Start of INFORMATION GIVEN

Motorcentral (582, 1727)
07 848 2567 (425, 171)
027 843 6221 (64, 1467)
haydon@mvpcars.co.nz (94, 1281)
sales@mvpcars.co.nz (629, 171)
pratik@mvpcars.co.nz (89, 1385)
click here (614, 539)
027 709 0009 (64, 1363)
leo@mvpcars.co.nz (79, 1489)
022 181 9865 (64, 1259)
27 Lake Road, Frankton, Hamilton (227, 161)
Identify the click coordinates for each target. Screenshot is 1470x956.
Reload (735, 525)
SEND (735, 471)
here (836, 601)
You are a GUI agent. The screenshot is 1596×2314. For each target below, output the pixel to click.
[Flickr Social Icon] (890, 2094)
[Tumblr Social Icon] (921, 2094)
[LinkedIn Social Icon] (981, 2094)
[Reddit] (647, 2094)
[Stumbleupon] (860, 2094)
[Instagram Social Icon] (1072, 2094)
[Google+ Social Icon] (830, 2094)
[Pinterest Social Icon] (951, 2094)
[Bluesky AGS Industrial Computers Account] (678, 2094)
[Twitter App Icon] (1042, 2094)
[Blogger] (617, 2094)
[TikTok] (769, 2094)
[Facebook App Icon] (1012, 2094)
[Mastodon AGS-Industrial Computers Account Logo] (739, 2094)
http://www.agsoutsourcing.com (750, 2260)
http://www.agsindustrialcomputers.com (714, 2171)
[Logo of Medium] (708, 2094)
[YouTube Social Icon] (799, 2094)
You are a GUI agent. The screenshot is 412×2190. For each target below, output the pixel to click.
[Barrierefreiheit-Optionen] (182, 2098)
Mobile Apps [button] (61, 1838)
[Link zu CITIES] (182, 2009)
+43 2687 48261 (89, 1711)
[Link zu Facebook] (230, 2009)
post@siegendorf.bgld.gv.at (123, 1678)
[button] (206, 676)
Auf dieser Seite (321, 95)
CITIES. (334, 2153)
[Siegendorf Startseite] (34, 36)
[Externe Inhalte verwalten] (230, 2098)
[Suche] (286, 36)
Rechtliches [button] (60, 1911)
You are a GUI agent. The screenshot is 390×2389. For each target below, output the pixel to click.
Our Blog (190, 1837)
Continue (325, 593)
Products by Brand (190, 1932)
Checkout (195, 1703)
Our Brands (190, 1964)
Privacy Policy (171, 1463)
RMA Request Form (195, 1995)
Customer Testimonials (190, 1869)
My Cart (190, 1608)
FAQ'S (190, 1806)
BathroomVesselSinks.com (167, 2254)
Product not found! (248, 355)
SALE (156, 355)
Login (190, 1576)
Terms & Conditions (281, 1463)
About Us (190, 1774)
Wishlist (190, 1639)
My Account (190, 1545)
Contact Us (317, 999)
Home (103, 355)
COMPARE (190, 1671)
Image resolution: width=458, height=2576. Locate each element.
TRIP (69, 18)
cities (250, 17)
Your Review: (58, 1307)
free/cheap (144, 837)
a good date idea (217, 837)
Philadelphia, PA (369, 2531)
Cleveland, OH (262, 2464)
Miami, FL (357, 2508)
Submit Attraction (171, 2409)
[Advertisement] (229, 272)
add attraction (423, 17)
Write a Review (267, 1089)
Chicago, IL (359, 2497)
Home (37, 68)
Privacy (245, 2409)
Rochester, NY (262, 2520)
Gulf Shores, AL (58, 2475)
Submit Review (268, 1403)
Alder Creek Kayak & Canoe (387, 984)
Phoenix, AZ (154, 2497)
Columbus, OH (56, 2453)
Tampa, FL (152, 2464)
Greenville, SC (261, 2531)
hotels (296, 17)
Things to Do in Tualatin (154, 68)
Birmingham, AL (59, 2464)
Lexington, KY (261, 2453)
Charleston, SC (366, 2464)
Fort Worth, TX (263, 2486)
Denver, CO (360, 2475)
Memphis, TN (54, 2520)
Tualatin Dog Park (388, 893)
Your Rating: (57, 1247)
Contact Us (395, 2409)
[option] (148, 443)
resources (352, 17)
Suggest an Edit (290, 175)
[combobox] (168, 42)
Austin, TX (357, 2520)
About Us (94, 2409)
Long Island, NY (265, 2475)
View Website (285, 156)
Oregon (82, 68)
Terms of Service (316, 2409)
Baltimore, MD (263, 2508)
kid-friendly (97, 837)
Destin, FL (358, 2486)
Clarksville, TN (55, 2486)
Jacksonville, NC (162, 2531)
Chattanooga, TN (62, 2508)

End of INFORMATION GIVEN

» THE TASK:
From the records above, copy out the line with "FAQ'S (190, 1806)", the line with "Image resolution: width=458, height=2576.", and every line between them, word for word.

» EXERCISE SOLUTION:
FAQ'S (190, 1806)
BathroomVesselSinks.com (167, 2254)
Product not found! (248, 355)
SALE (156, 355)
Login (190, 1576)
Terms & Conditions (281, 1463)
About Us (190, 1774)
Wishlist (190, 1639)
My Account (190, 1545)
Contact Us (317, 999)
Home (103, 355)
COMPARE (190, 1671)
Image resolution: width=458, height=2576. Locate each element.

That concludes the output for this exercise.